Une réforme de gens qui vont bien pour les gens qui vont bien
Pour le président des Hauts-de-France (ex-LR) Xavier Bertrand enfin, «la Première ministre doit faire évoluer son projet», critiquant sur BFM TV une «réforme de gens qui vont bien pour les gens qui vont bien» au caractère «profondément injuste». Il a plaidé pour que «celui qui a commencé à travailler tôt et a les 43 ans [de cotisation] puisse partir à taux plein avant ses 64 ans». En revanche, l’ex-rival de Valérie Pécresse à la primaire LR a souhaité que les régimes spéciaux «soient vraiment concernés» par la réforme. «La clause du grand-père c’est dans 43 ans, c’est pas possible», a-t-il ajouté, en référence à un point du projet présenté comme une concession aux bénéficiaires des régimes spéciaux par le gouvernement, puisque seuls les nouveaux entrants rejoindront le régime général.
Dans ce dossier central des retraites comme sur d’autres sujets, les Républicains sont tiraillés entre le soutien ponctuel à certaines réformes de la majorité macroniste et le souhait d’apparaître malgré tout comme un parti d’opposition. Après s’être ainsi dit en octobre «totalement opposé» à un accord avec le gouvernement que défendait l’ancien président Nicolas Sarkozy, le nouveau président du parti Eric Ciotti s’est dit le 8 janvier disposé à voter une «réforme juste» des retraites en estimant que cette position relevait «d’une question de cohérence et de responsabilité».

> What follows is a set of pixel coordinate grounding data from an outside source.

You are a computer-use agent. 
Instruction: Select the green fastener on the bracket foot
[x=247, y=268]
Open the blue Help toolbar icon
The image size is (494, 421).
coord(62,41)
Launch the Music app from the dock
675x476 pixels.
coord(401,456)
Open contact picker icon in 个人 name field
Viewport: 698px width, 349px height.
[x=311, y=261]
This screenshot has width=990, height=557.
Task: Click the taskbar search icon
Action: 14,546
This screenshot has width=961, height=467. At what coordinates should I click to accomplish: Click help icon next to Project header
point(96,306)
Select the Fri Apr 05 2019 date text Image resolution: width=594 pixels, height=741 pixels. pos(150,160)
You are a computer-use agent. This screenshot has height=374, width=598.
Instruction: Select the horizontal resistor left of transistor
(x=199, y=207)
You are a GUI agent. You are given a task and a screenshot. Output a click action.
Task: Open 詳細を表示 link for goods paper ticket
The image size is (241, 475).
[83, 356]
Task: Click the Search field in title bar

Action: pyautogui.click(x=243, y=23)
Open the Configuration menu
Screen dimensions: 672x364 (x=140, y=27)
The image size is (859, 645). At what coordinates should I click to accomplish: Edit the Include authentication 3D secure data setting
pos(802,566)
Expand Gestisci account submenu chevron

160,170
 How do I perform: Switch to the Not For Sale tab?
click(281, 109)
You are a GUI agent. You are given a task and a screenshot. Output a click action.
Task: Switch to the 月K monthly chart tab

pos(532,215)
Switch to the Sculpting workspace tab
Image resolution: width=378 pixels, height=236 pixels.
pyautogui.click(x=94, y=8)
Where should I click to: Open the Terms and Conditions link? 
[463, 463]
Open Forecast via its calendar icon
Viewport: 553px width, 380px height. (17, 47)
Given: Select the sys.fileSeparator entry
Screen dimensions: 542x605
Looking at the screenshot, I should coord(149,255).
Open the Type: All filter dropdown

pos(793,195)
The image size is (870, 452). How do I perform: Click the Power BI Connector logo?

Réagissant aux affirmations lancées par le président du Rassemblement national Jordan Bardella, qui a estimé entre autres sur BFM TV que «les Républicains sont désormais membres de la majorité d’Emmanuel Macron», Bruno Retailleau a assuré que ce soutien à la réforme était synonyme de «courage», renvoyant aux «évolutions erratiques» et à la «démagogie» de la formation de Marine Le Pen sur les retraites.
A l’Assemblée, le patron des députés LR Olivier Marleix a salué le fait que «la Premier ministre a entendu un certain nombre de demandes», mais demande encore des «précisions» et des «avancées» avant de valider le vote du groupe, notamment sur la revalorisation des pensions pour les retraités actuels. Le ralliement du vote des députés LR permettrait d’éviter de recourir à l’article 49.3 de la Constitution, qui permet l’adoption d’un texte sans vote, comme l’a souligné le porte-parole du gouvernement Olivier Véran ce 11 janvier.